WORK INSTRUCTIONS -> Below are records to repeat exactly; copy them without the pictures.

-=-=-

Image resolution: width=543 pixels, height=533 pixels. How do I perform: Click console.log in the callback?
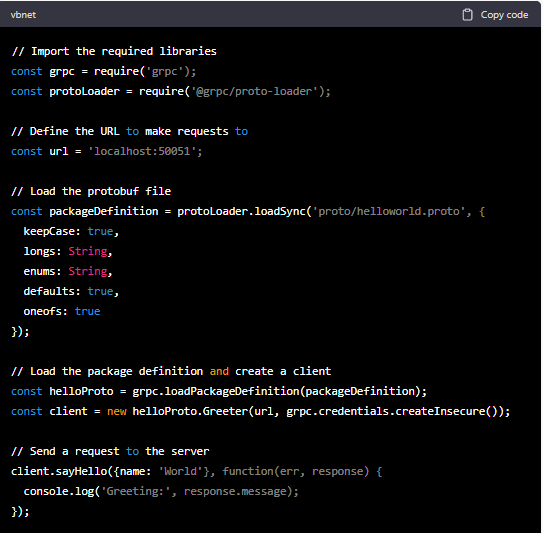click(59, 491)
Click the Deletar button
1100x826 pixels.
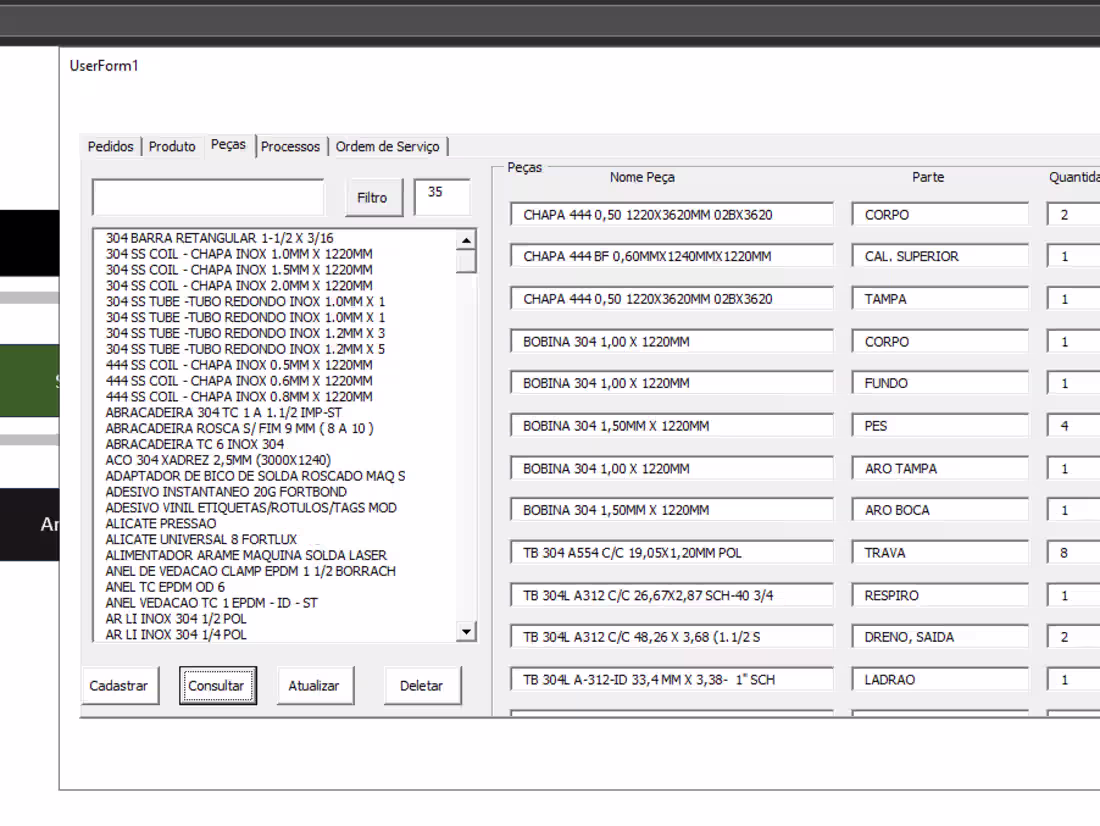pos(422,685)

-=-=-

ANSWER TO THIS TASK ->
Image resolution: width=543 pixels, height=533 pixels. How do I perform: Click console.log in the callback?
click(59, 491)
Click the Deletar button
1100x826 pixels.
pos(422,685)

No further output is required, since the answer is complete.